API_KEY = os.environ["OKRA_API_KEY"]
BASE = "https://app.okrapdf.com/api/v1"
headers = {"Authorization": f"Bearer {API_KEY}"}

# Submit
resp = requests.post(
    f"{BASE}/extract",
    headers=headers,
    json={"url": "https://example.com/report.pdf"},
)
job_id = resp.json()["job_id"]

# Poll
while True:
    status = requests.get(f"{BASE}/jobs/{job_id}", headers=headers).json()
    if status["status"] in ("completed", "failed"):
        break
    print(f"Progress: {status.get('progress_percent', 0)}%")
    time.sleep(2)

# Results
results = requests.get(f"{BASE}/jobs/{job_id}/results", headers=headers).json()
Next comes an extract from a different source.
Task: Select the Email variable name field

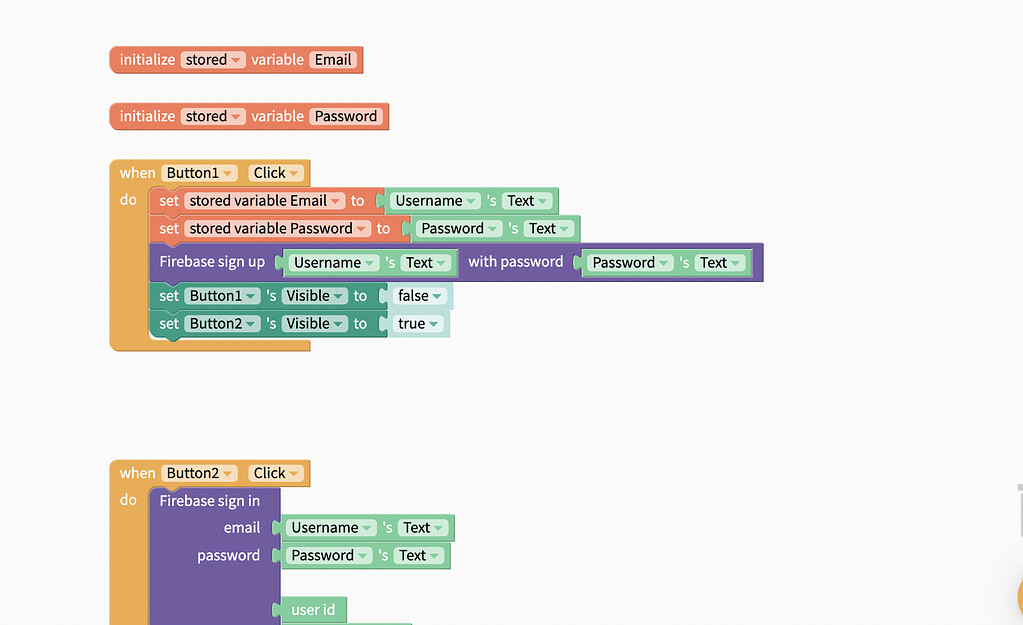Action: [333, 60]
for table in results["results"]["tables"]:
    print(f"Page {table['page']}: {table['row_count']} rows")
    print(table["markdown"])

JavaScript example

const API_KEY = process.env.OKRA_API_KEY;
const BASE = "https://app.okrapdf.com/api/v1";
const headers = { Authorization: `Bearer ${API_KEY}` };

// Submit
const { job_id } = await fetch(`${BASE}/extract`, {
  method: "POST",
  headers: { ...headers, "Content-Type": "application/json" },
  body: JSON.stringify({ url: "https://example.com/report.pdf" }),
}).then(r => r.json());

// Poll
let status;
do {
  await new Promise(r => setTimeout(r, 2000));
  status = await fetch(`${BASE}/jobs/${job_id}`, { headers }).then(r => r.json());
} while (!["completed", "failed"].includes(status.status));

// Results
const { results } = await fetch(`${BASE}/jobs/${job_id}/results`, { headers }).then(r => r.json());
console.log(`Extracted ${results.tables.length} tables`);